Essa capacidade do cérebro depende apenas da genética ou podemos fazer algo para melhorar essa reserva cognitiva?
Acredito que isso é influenciado por muitos fatores, não
só por questões genéticas, mas pelo nível de educação, tipo de
ocupação, pelas atividades que a pessoa desempenha na vida.
Podemos pensar em fazer uma reserva cognitiva como pensamos em uma reserva financeira?
Bem, a expressão surgiu um pouco dessa ideia: construir
uma resiliência que te permita viver melhor. Não é exatamente uma
reserva igual à financeira, mas, como há vários fatores que influenciam,
podemos pensar um pouco assim.
Muitos pensam que só é possível desenvolver as funções cerebrais durante a infância e a juventude.
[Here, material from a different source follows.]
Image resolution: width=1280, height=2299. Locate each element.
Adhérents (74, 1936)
Essa crença está correta?
Não. Há boas evidências de estudos que acompanharam
pessoas desde a infância e mostraram que a educação formal e o QI são
importantes, mas todas as outras atividades realizadas durante a vida
podem contribuir também. Ou seja, você não deve desistir em uma idade
avançada mesmo que tenha tido baixa escolaridade. É sempre possível
fazer mais. Participar de atividades sociais, fazer exercícios, tudo
isso também faz bem para o cérebro e pode fazer diferença.
Muitas pessoas nas grandes cidades reclamam de participar de atividades em excesso. O que é melhor para o cérebro?
É óbvio que deve haver equilíbrio. Não adianta a pessoa
querer fazer mil coisas diferentes e ficar estressada, porque o estresse
não é benéfico.
Preste atenção
A ciência ainda não sabe explicar o que há no cérebro
dos superidosos que os torna especiais, mas sabe que alguns hábitos e
atividades aumentam a chance de um envelhecimento mais saudável e
diminuem risco de demência:
1. Educação. Quanto mais anos de estudo, menor o risco do desenvolvimento de demências.
2. Nunca é tarde. O cérebro é beneficiado por novos estímulos durante toda a vida.
3. De tudo um pouco. Diversifique as atividades: aprenda um instrumento musical, entre em redes sociais, faça trabalho voluntário.
4. Hábitos. Combata sedentarismo e a má
alimentação: estudos mostram que 1/3 das demências poderia ser evitado
com o controle de doenças cardiovasculares.
5. Não se isole. Participar de grupos e
manter relações sociais melhoram a capacidade do cérebro de se adaptar
aos danos sofridos ao longo da vida.